Background:  Development of an HIV vaccine is a public health priority. A variety of non-human primate studies have indicated that both neutralizing antibodies and adaptive T cell responses, especially CD8+ T cell responses, can prevent experimental challenge and/or control viremia post-experimental infection with primate lentiviruses. The recent failure of monomeric gp120 vaccines has been a vivid demonstration of the need to develop new approaches to elicit neutralizing antibodies to circulating strains of HIV-1. At present, most of the emphasis on HIV vaccines has therefore been directed at approaches to induce HIV-1 CD8+ T cells and to evaluate whether such responses can reduce set-point viremia and potentially secondary transmission of the virus to others. In non-human primates, a sustained reduction in set-point viremia has been produced by vaccination with a variety of DNA and viral vector based vaccines. Human clinical trials of both DNA vaccines and poxvirus vectors have had, in most cases, disappointing immunogenicity, albeit 1 phase 3 trial of a canarypox clade B/E vaccine is being conducted in Thailand. To date the most immunogenic cytotoxic leukocyte (CTL)-inducing vaccine approaches have utilized recombinant replication defective adenovirus.
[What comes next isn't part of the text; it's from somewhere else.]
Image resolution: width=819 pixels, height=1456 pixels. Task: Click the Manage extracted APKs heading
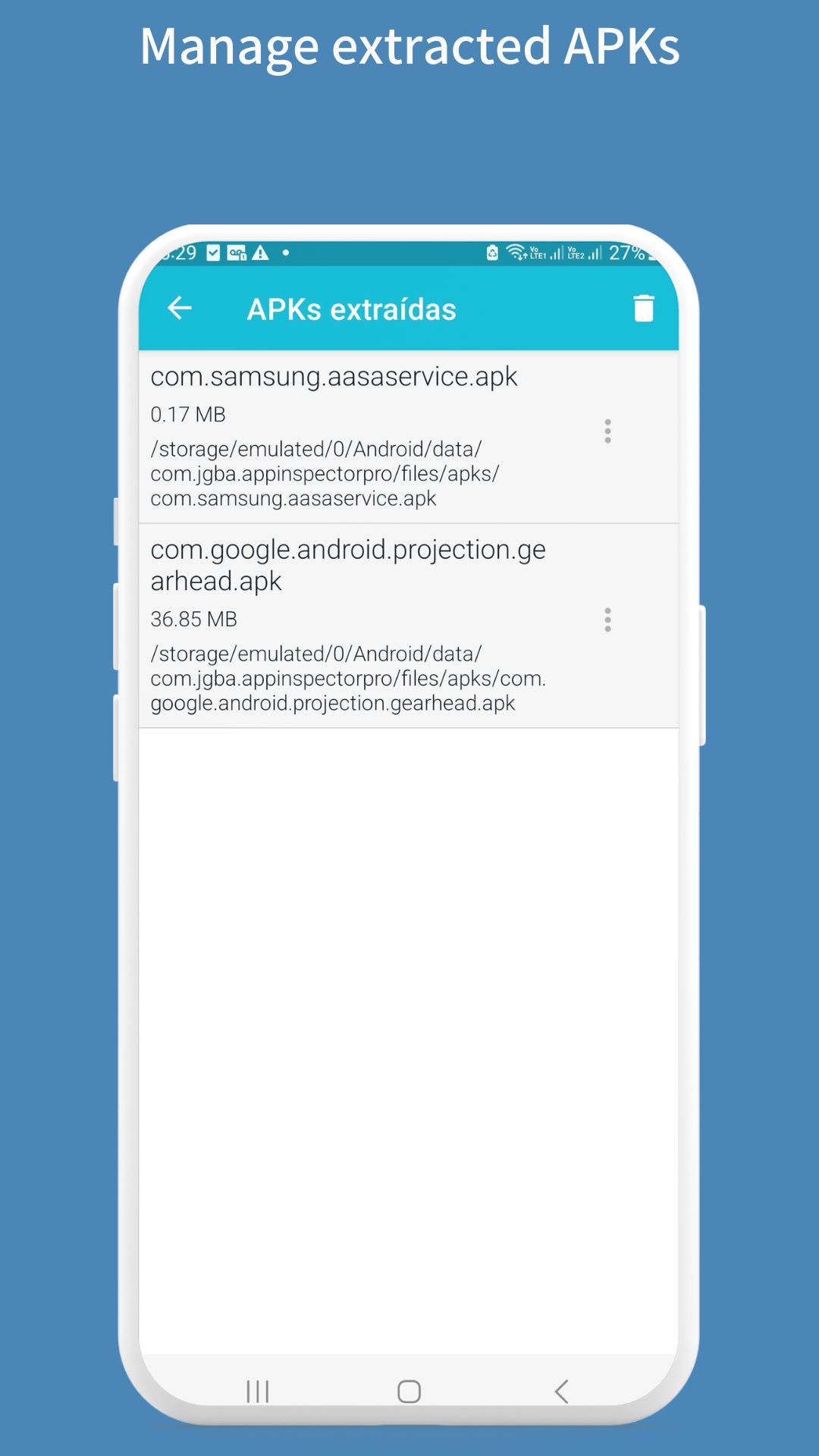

Conclusions:  The 2 leading candidates are a recombinant Ad5 vector containing gag-pol-nef made by Merck Corporation, and a multivalent DNA followed by Ad5 vaccine made by the NIH Vaccine Research Center. These vaccines are entering advanced clinical trials and a review of their immunogenicity and approaches to evaluate their potential efficacy in humans will be discussed.